Our library of instructor-led courses numbered 331 course titles at the end of our first quarter of fiscal 2018 compared to 326 course titles at the end of the first quarter of fiscal 2017. The first quarter of fiscal 2018, our sales and marketing expense decreased by $0.4 million to $3.2 million from $3.6 million in the first quarter of fiscal 2017. The decrease was primarily due to decreases in direct marketing costs and personnel expenses as part of our continuing cost-reduction program when compared to the first quarter of the prior year. General and administrative expense during the first quarter of fiscal 2018 was $3.6 million compared to $4.1 million in the first quarter of fiscal 2017. The decrease was primarily due to results of our ongoing cost-reduction program. As a result of changes in estimates related to real estate tax escalations, we recorded an additional noncash restructuring charge of $0.1 million related to our Reston, Virginia facility in the first quarter of fiscal 2018.
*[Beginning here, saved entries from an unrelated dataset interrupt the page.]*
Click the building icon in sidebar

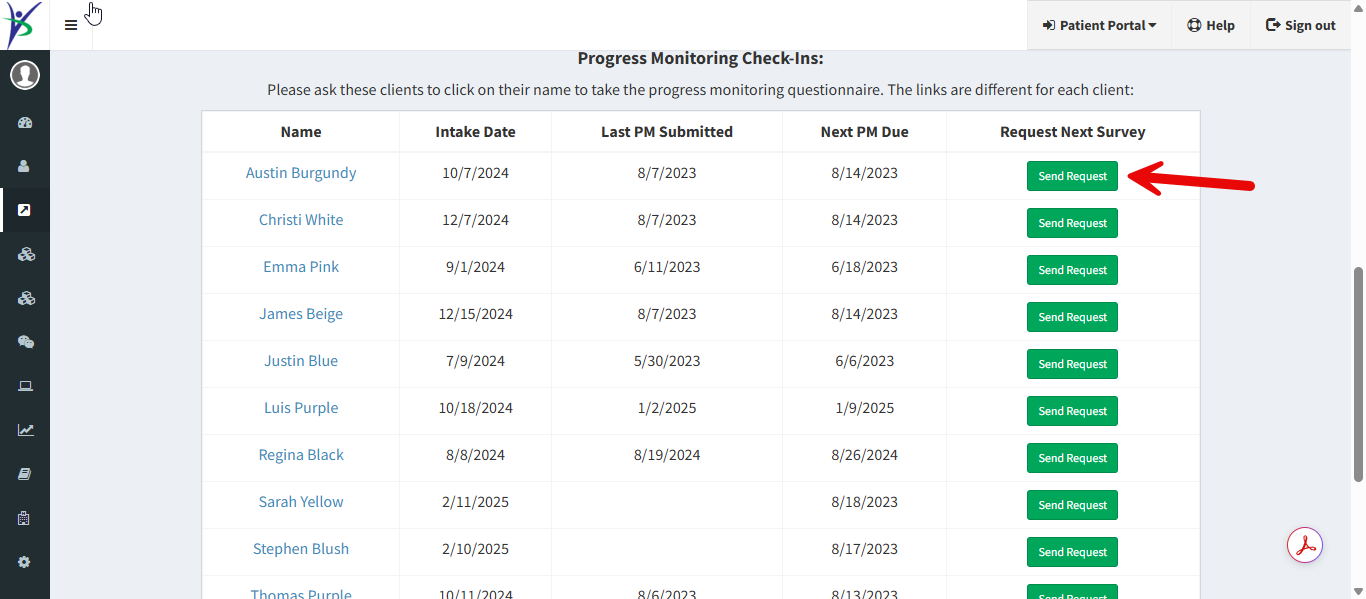tap(25, 518)
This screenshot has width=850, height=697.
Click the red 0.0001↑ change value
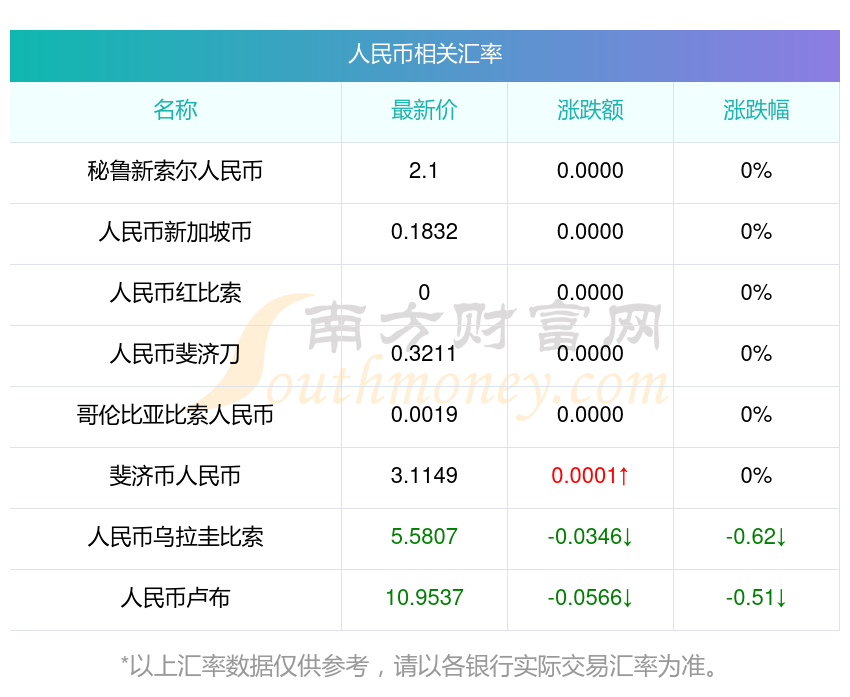[590, 476]
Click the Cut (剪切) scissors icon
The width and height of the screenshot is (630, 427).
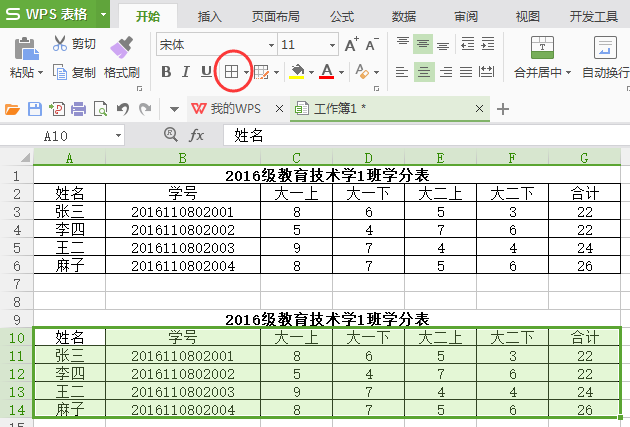[61, 44]
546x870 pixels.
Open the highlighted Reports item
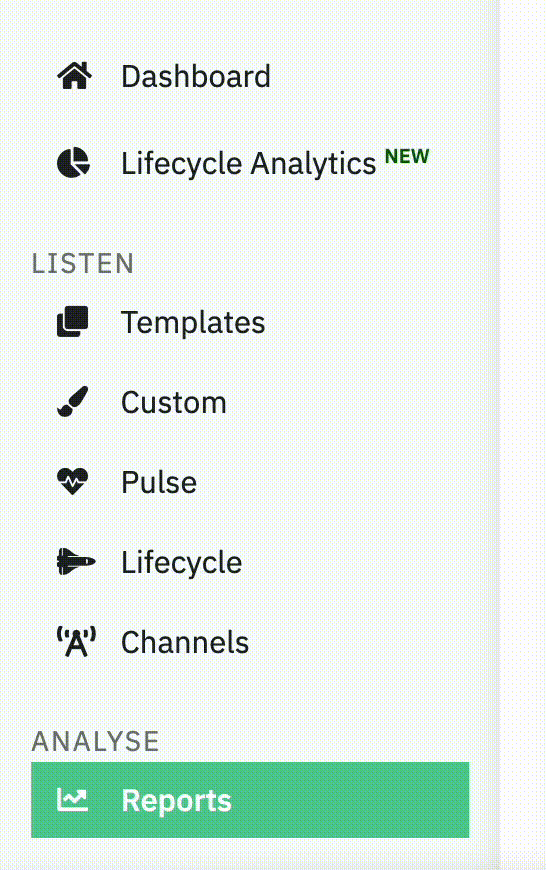pos(250,800)
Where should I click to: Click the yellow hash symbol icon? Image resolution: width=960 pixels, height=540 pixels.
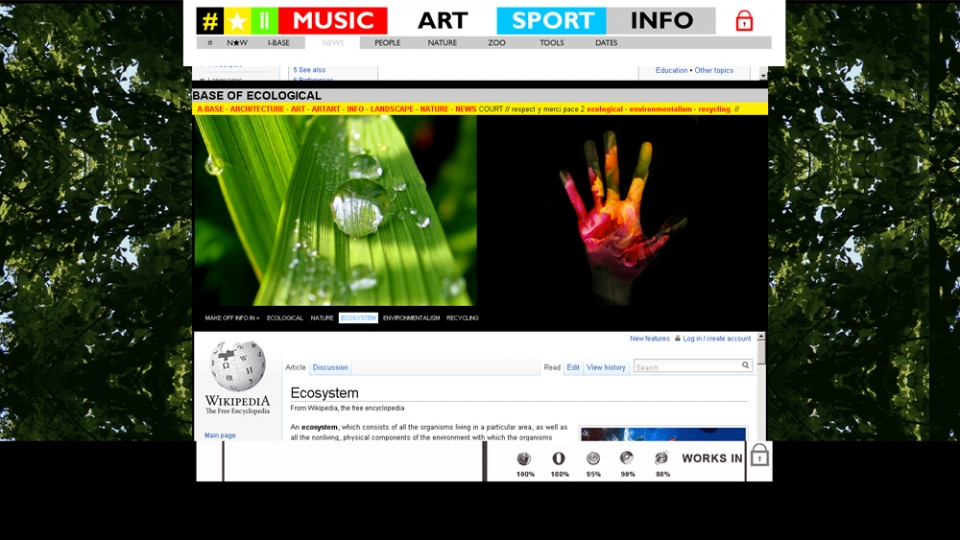pyautogui.click(x=210, y=21)
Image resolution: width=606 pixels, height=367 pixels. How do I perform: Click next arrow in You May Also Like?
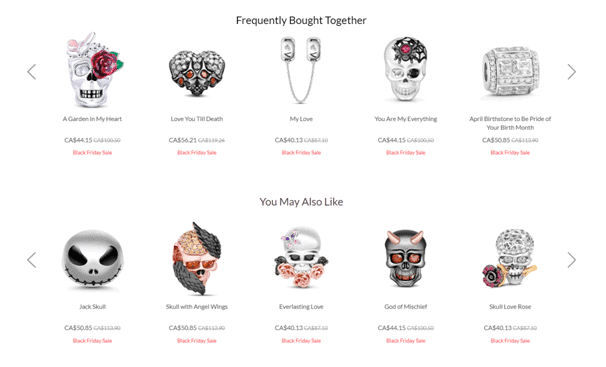click(572, 260)
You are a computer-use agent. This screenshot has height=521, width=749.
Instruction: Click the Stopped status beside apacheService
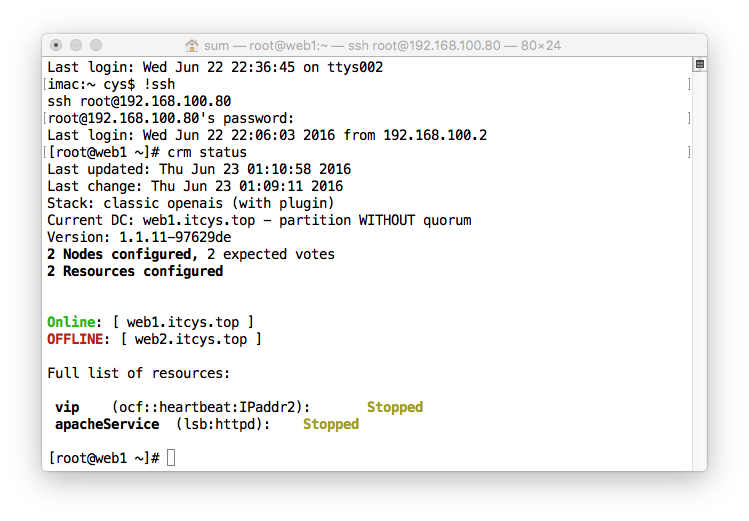331,424
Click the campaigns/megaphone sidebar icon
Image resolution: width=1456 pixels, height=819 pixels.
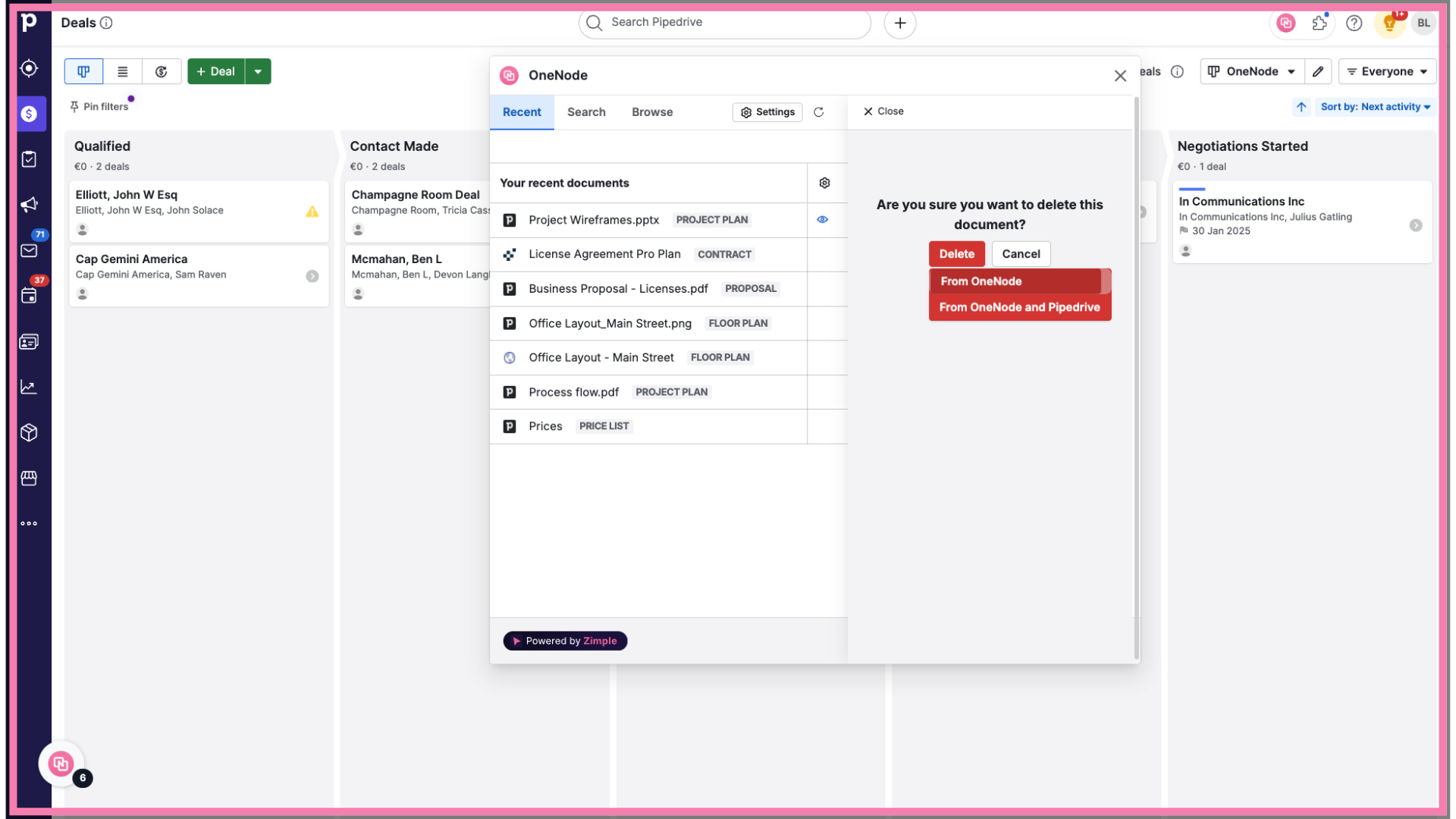(28, 205)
In addition, we negotiated an early termination of our lease for the Toronto education center and paid surrender and brokerage fees of $0.2 million, which was recorded as additional restructuring charges in the first quarter of fiscal 2018. We did not record any restructuring charge in the first quarter of fiscal 2017. In the first quarter of fiscal 2018, we recorded income from operations of $0.3 million, which includes -- which is after the $0.3 million in restructuring charges compared to a loss from operations of $0.5 million in the first quarter of fiscal 2017. During the first quarter of fiscal 2018, we had other expense of less than $0.1 million compared to other income of $0.2 million in the first quarter of fiscal year 2017, primarily from net foreign exchange losses for the first quarter of fiscal year 2018 and net foreign exchange gains for the first quarter of 2017. We recorded an income tax benefit for the first quarter of fiscal 2018 of less than $0.1 million as a result of releasing the U.S. valuation allowance attributable to minimum tax credit carryforwards, which is now refundable under the new tax law. The tax provision for the first quarter of fiscal year 2017 was less than $0.1 million and was primarily related to state income taxes and the income tax expense of the company's foreign subsidiaries. Net income for the first quarter of fiscal 2018 was $0.4 million, which includes $0.3 million restructuring charge compared to a net loss of $0.4 million in the first quarter of fiscal 2017. As of the first quarter of fiscal year 2018, which ended December 29, 2017, we reported an accumulated deficit of $17.1 million compared to $17.4 million at the end of fiscal year 2017. We have also reported positive cash flow from operations for the 3 months ended December 29, 2017.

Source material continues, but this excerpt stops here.